== Segment start ==

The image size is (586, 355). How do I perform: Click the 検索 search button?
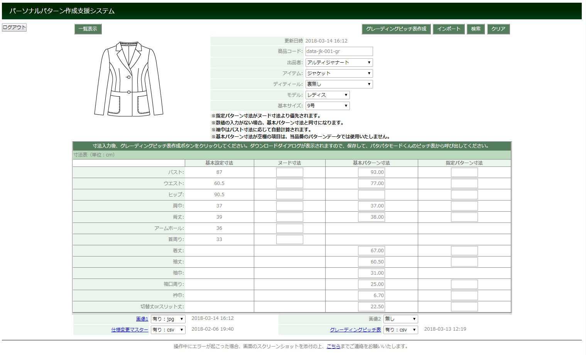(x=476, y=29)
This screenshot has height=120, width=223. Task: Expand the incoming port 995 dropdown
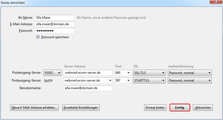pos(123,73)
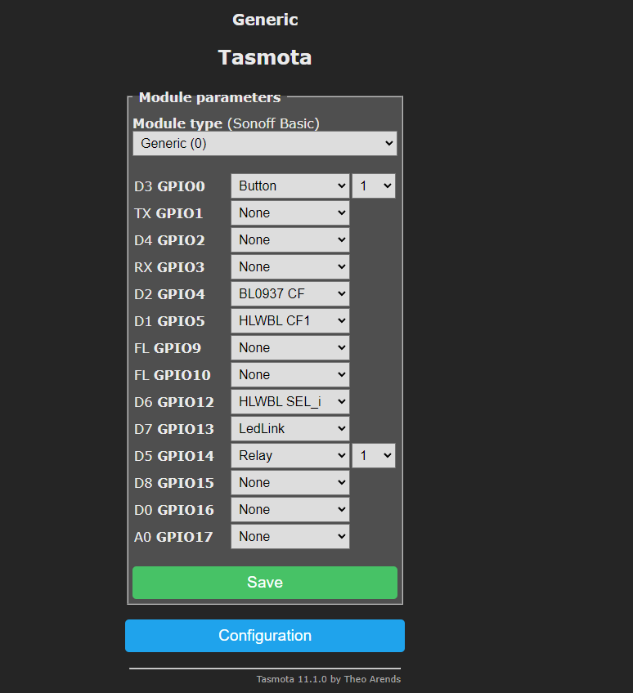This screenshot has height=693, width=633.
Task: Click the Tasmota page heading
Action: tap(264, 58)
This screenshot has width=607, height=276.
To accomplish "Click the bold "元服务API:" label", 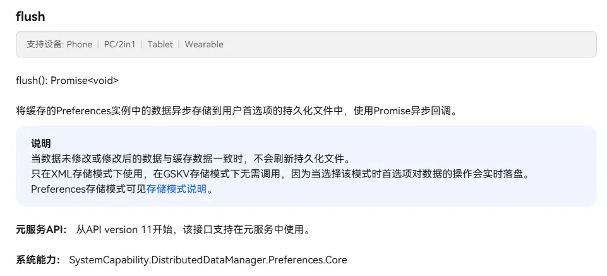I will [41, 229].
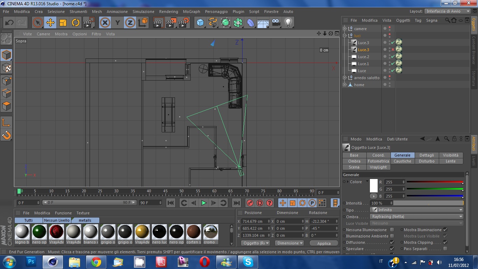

== Segment end ==

Exercise objective
Output only the lines running from the top of the data above to the line with "This screenshot has width=607, height=276.", inclusive, word for word and without pictures.

Expected output
The image size is (586, 355). How do I perform: Click the 検索 search button?
(x=476, y=29)
This screenshot has height=120, width=223. Task: Expand the incoming port 995 dropdown
pos(123,73)
This screenshot has height=693, width=633.
Task: Click the Tasmota page heading
Action: tap(264, 58)
This screenshot has width=607, height=276.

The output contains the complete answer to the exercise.